_Excerpted passage_:
══════════

# What successful flavors have you made and please post the recipe



## Airplanedoc (Mar 22, 2011)

There seems to be several variations on the original skeeter pee recipe such as key lime, lime, etc. What other flavors have you been successful with? Without posting the whole recipe what did you substitute to make your successes?


----------



## Arne (Mar 23, 2011)

Made a batch with red currant slurry. Followed Lon's recipe, used about 1/2 gal of slurry since I could not strain the liquid out of it because of pulp. Gives a big currant taste to the skeeter p. BTW, the red currants are pretty hard to find. I happen to have a few bushes in my yard. Arne.


----------



## gird123 (Mar 23, 2011)

I used one gallon of strawberry banana slurry that is very good.


----------



## WinoOutWest (Mar 23, 2011)

I just finished an Orange Peach Mango pee (calling it Tropical Pee). I substituted the 2 cans of concentrated Orange Peach Mango juice for the 3rd bottle of lemon and then back-sweetened with more of the same and some sugar. Its obviously a quite different finished product and oh so very good. Equally suited for a nice sunny, warm day.


----------



## wyntheef (Mar 23, 2011)

Hope I'm not offending anybody, and it's just my opinion here...I realize there is no trademark or ownership per se, but if I make significant changes to Lon's original recipe, it's not really 'skeeter pee' any more and I need to change the name to be fair to the man's contribution. Again, just my opinion and possible it doesen't even matter to Lon, but I don't know that.


----------



## aeronut67 (Mar 23, 2011)

I just finished my first batch. Lon's recipe but back sweetened with pineapple, cherry, and cranberry. I'm still on the fence as to if its too far off the original recipe to be offensive but I think it tasted great.


----------



## Daisy317 (Mar 23, 2011)

I add more lemon concentrate in the end than the recipe calls for. I don't worry about it settling out because it never stays on the shelves long enough...

I am in the process of a cherry skeeter using a cherry slurry. I plan to backsweeten with marchiano cherry juice


----------



## Minnesotamaker (Mar 24, 2011)

══════════

_Given entries_:
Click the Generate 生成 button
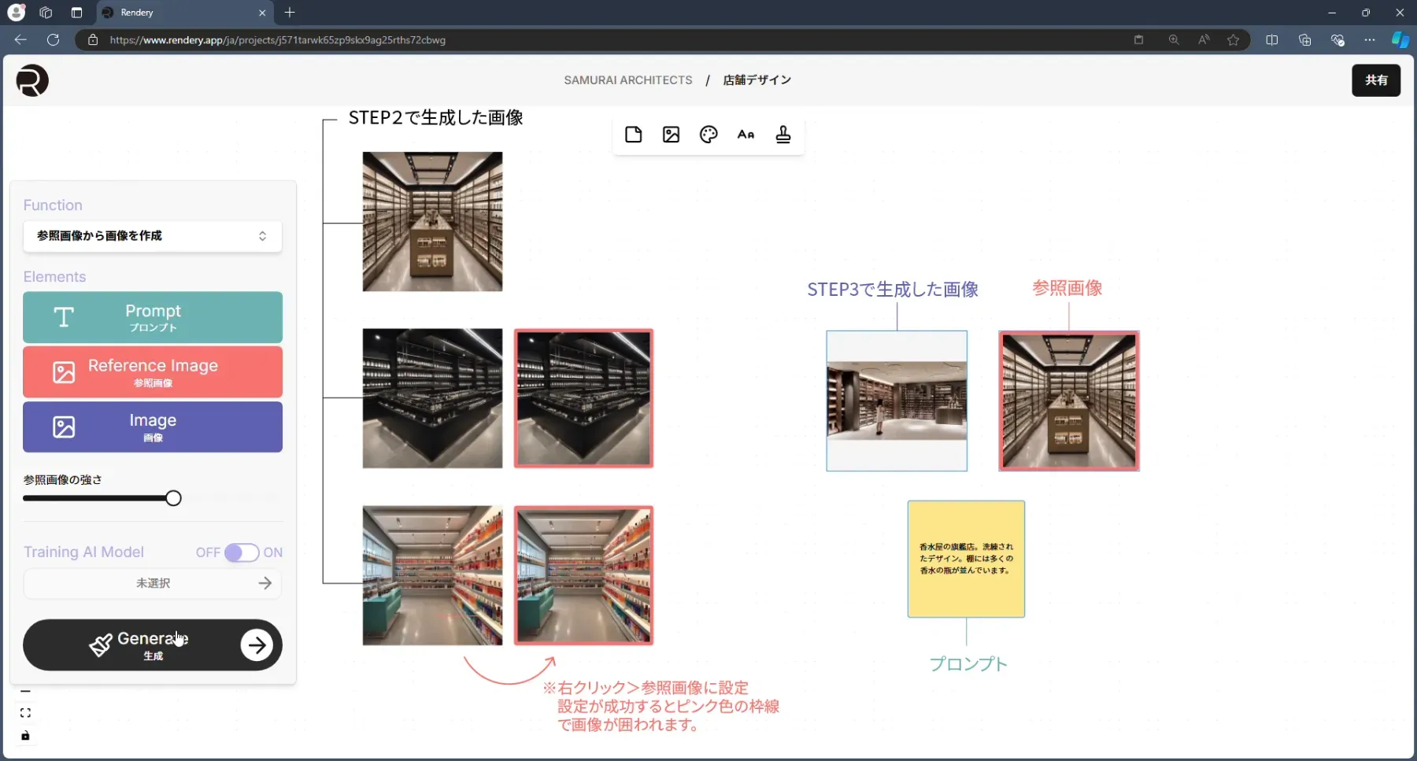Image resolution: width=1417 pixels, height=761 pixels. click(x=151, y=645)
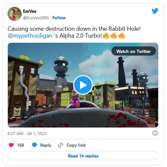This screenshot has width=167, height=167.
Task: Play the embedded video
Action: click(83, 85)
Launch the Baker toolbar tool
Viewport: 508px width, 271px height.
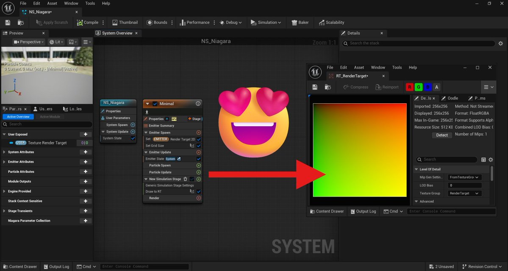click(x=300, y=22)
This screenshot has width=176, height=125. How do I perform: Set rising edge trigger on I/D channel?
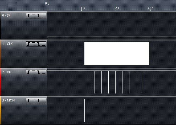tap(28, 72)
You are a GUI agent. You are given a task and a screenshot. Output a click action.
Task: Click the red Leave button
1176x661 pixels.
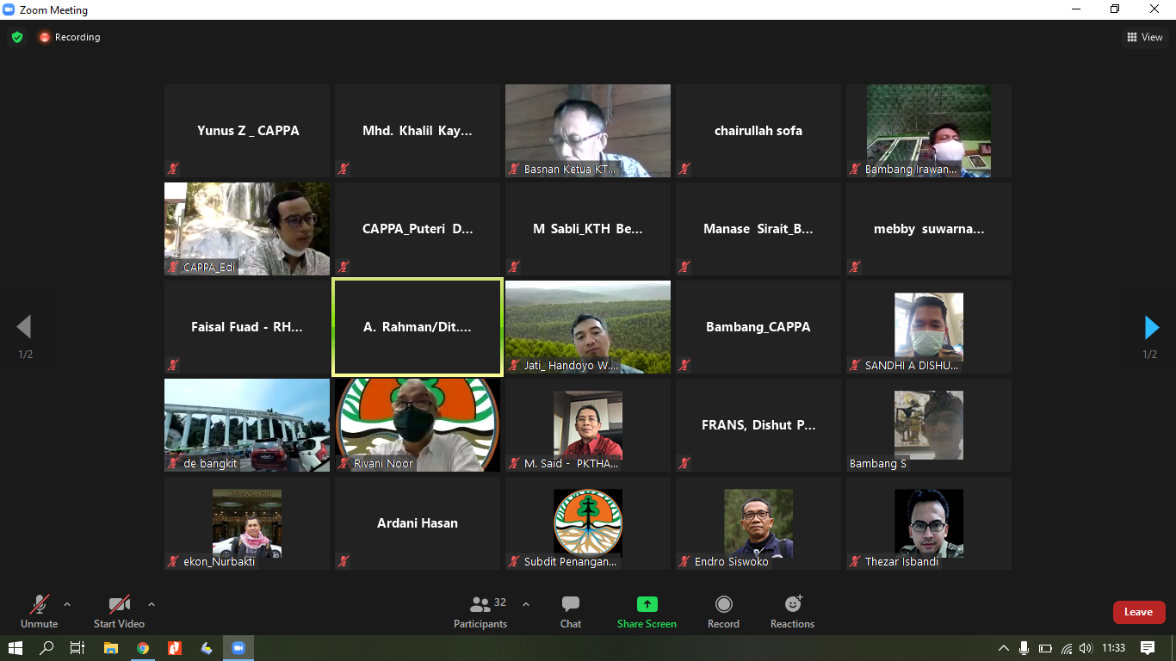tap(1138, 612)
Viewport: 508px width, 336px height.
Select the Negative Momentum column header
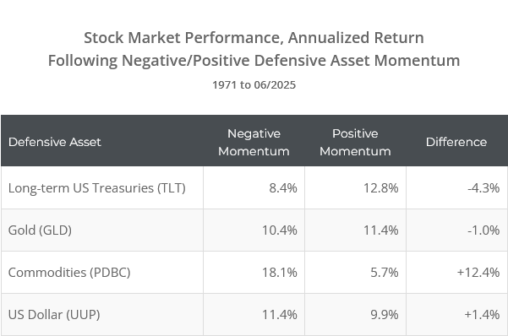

══════════

_Tasks to carry out_:
1 – In the skeeter pee flavors thread, what did WinoOutWest use in place of the third bottle of lemon?
2 – Print the skeeter pee flavors thread from "There seems to" down to "Arne (Mar 23, 2011)".

_Answers below_:
1 – Two cans of concentrated Orange Peach Mango juice.

2 –
There seems to be several variations on the original skeeter pee recipe such as key lime, lime, etc. What other flavors have you been successful with? Without posting the whole recipe what did you substitute to make your successes?


----------



## Arne (Mar 23, 2011)